- _CHALLENGE_: Rewrite the lines from the one containing "The width and height of the screenshot is (1600, 750)." through the one containing "tap(303, 625)", swapping "Gift Card or Voucher Number" for "Promo Code" and keeping everything else the same.

Saved data entries
•••
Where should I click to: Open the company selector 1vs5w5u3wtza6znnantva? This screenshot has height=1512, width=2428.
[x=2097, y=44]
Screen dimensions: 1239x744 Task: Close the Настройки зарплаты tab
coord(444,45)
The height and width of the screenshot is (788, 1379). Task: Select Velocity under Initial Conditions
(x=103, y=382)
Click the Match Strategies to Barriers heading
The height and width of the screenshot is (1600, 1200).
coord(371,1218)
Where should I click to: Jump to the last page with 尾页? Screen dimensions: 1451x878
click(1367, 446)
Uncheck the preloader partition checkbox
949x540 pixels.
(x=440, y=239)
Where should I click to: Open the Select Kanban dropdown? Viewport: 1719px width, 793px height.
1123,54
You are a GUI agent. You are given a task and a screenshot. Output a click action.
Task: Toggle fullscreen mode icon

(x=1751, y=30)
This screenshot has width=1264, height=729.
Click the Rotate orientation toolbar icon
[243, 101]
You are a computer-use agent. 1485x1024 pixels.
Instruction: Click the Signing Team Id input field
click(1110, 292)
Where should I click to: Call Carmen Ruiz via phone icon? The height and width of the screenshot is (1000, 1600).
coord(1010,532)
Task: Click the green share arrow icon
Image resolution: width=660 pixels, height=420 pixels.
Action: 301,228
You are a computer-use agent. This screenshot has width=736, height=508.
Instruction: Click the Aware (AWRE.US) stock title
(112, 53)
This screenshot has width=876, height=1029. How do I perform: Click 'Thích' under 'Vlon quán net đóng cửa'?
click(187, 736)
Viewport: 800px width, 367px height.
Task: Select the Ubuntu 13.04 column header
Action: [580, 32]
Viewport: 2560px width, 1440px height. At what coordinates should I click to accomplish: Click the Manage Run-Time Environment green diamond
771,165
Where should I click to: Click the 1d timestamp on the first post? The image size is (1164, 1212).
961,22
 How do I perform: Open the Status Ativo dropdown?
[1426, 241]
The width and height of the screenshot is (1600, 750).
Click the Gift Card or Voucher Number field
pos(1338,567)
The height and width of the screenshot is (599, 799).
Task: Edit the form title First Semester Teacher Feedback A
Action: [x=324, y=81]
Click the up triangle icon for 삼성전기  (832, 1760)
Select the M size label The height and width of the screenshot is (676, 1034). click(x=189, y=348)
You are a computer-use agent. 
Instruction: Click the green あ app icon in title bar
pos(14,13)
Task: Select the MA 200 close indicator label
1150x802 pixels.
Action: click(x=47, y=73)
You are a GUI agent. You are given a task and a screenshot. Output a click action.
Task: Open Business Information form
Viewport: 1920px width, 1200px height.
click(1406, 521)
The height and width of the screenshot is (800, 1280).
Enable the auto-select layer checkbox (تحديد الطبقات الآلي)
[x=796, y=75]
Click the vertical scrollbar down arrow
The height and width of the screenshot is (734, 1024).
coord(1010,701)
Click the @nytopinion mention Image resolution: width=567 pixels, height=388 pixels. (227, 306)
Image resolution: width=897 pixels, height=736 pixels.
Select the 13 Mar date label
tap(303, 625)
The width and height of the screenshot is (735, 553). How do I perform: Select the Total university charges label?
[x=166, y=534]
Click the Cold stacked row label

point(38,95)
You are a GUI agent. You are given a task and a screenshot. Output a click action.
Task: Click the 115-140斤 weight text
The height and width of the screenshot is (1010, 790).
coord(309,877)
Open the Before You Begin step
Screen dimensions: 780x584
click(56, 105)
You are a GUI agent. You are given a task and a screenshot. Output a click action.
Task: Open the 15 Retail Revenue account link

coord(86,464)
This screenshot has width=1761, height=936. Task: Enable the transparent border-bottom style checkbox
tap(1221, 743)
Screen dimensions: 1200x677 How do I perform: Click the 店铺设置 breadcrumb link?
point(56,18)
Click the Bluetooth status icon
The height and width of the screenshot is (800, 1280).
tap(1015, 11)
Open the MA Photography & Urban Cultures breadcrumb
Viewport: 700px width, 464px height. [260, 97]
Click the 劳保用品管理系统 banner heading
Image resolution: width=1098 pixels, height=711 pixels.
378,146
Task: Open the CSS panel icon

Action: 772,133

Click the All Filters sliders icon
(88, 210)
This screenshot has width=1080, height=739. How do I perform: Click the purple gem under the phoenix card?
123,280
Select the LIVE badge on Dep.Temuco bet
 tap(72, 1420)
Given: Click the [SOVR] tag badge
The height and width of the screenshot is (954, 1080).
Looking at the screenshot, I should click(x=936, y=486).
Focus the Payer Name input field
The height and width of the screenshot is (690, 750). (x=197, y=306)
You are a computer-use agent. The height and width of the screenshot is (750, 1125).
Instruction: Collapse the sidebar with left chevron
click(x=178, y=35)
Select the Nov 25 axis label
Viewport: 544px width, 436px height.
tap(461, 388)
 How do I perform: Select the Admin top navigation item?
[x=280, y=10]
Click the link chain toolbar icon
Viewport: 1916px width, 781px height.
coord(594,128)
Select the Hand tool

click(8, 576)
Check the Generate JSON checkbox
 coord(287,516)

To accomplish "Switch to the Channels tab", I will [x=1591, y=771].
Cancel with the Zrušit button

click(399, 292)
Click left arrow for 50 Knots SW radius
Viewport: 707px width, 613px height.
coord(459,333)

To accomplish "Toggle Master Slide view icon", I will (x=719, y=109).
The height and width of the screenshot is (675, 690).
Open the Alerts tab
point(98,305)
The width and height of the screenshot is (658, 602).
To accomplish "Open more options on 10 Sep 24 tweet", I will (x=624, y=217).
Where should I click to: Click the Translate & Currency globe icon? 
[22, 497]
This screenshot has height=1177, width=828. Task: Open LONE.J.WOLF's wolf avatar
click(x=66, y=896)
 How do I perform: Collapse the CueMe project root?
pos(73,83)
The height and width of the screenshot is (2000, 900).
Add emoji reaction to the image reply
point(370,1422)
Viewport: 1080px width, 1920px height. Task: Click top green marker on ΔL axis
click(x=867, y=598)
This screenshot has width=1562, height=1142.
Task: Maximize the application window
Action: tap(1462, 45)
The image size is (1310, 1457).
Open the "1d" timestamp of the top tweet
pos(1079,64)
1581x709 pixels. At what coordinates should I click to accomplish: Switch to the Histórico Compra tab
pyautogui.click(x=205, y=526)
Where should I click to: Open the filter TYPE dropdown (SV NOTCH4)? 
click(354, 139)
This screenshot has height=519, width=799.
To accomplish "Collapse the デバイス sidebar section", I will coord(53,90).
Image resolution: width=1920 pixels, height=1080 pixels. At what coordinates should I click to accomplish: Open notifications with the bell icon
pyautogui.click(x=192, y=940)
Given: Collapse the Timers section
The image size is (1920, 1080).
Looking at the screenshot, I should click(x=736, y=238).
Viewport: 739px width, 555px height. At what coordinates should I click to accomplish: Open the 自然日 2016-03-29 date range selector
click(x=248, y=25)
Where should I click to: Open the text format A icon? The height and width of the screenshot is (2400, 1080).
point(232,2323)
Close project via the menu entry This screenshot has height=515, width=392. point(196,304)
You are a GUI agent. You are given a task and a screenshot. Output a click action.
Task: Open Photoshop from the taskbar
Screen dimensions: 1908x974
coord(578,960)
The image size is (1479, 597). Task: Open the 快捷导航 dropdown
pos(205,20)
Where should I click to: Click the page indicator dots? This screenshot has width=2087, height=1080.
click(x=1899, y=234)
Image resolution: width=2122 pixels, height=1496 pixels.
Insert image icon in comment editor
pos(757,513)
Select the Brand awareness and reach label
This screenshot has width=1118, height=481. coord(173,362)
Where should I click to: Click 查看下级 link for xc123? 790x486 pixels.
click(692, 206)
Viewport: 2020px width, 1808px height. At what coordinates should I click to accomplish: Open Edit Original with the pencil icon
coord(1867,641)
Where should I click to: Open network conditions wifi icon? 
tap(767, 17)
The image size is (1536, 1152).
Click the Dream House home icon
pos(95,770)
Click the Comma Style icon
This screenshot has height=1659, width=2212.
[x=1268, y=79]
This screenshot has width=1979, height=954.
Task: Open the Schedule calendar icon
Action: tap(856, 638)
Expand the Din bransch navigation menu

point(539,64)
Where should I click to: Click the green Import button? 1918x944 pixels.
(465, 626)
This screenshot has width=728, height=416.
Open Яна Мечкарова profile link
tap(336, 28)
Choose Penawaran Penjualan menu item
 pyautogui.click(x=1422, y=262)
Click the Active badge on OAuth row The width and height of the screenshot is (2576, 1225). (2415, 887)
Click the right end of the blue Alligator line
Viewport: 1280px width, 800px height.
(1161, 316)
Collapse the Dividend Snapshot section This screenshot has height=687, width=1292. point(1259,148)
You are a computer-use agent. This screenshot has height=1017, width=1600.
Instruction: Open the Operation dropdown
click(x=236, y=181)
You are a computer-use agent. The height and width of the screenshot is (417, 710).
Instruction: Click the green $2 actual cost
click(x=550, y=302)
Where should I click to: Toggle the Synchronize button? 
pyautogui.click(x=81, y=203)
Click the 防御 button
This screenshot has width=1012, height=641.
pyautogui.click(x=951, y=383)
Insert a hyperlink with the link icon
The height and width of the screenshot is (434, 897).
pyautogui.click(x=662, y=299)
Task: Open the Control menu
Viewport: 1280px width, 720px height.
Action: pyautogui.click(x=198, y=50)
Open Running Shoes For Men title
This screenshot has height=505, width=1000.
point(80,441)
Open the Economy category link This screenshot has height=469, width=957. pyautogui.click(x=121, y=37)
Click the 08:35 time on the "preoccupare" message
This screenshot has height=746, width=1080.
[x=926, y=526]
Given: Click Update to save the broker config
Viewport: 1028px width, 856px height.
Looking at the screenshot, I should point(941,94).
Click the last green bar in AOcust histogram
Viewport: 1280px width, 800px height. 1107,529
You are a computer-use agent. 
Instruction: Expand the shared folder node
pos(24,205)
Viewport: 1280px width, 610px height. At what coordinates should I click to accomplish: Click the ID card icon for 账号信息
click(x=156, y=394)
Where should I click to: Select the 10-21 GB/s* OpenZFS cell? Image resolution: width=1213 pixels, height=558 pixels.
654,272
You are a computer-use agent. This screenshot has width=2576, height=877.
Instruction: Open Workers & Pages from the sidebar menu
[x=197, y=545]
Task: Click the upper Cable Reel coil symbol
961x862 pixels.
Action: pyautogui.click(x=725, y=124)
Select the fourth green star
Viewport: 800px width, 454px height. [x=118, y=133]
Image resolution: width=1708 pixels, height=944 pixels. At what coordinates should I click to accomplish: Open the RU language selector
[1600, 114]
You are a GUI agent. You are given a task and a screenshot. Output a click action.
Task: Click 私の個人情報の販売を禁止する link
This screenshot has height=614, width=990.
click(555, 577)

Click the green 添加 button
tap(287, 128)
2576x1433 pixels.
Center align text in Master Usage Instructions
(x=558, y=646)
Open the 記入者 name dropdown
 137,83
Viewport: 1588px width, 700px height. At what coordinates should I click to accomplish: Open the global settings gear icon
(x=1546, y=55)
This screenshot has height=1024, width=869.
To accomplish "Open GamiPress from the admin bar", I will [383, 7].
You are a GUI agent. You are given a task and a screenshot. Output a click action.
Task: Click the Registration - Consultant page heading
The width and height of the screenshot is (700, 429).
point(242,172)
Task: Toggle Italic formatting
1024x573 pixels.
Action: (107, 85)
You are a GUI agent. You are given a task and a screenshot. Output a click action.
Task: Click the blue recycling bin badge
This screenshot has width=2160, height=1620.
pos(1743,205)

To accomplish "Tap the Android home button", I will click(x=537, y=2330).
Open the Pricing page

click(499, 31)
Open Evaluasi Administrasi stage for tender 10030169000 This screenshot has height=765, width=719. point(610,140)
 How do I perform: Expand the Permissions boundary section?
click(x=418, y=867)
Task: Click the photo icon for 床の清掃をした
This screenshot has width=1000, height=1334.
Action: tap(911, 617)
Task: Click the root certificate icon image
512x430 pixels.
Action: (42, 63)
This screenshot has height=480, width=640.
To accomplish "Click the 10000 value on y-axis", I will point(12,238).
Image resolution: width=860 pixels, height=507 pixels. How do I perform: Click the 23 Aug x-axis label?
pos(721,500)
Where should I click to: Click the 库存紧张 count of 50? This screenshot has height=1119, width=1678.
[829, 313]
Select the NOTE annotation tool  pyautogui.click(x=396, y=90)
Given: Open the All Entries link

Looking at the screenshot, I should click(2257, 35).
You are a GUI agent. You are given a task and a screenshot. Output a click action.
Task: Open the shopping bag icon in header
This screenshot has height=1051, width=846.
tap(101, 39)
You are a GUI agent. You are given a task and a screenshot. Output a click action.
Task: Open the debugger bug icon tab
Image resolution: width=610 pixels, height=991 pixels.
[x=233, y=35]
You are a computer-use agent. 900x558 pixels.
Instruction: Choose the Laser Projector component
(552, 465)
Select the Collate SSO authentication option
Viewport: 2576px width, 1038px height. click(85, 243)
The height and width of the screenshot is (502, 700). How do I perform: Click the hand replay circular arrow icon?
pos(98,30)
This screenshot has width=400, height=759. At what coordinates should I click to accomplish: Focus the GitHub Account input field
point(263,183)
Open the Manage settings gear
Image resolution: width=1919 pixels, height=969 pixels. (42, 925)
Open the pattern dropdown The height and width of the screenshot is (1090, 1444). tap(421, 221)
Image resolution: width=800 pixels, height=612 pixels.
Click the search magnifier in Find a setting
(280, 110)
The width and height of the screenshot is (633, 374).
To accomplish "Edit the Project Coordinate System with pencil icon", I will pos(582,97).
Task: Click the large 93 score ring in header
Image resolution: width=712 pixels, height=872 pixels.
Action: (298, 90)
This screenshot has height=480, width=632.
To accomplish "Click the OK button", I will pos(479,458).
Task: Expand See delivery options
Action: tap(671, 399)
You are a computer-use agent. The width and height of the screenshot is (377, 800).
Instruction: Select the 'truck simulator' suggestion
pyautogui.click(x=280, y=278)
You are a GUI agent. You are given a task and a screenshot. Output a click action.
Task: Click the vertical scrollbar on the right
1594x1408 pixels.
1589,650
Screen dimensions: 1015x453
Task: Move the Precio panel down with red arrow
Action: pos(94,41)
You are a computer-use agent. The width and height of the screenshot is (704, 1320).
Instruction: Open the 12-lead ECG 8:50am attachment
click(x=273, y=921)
•••
- _RESULT FOR THIS EXERCISE_:
The width and height of the screenshot is (1600, 750).
Click the Promo Code field
pos(1338,567)
The height and width of the screenshot is (599, 799).
Task: Edit the form title First Semester Teacher Feedback A
Action: [x=324, y=81]
Click the up triangle icon for 삼성전기  (832, 1760)
Select the M size label The height and width of the screenshot is (676, 1034). click(x=189, y=348)
You are a computer-use agent. 
Instruction: Click the green あ app icon in title bar
pos(14,13)
Task: Select the MA 200 close indicator label
1150x802 pixels.
Action: click(x=47, y=73)
You are a GUI agent. You are given a task and a screenshot. Output a click action.
Task: Open Business Information form
Viewport: 1920px width, 1200px height.
click(1406, 521)
The height and width of the screenshot is (800, 1280).
Enable the auto-select layer checkbox (تحديد الطبقات الآلي)
[x=796, y=75]
Click the vertical scrollbar down arrow
The height and width of the screenshot is (734, 1024).
coord(1010,701)
Click the @nytopinion mention Image resolution: width=567 pixels, height=388 pixels. (227, 306)
Image resolution: width=897 pixels, height=736 pixels.
Select the 13 Mar date label
tap(303, 625)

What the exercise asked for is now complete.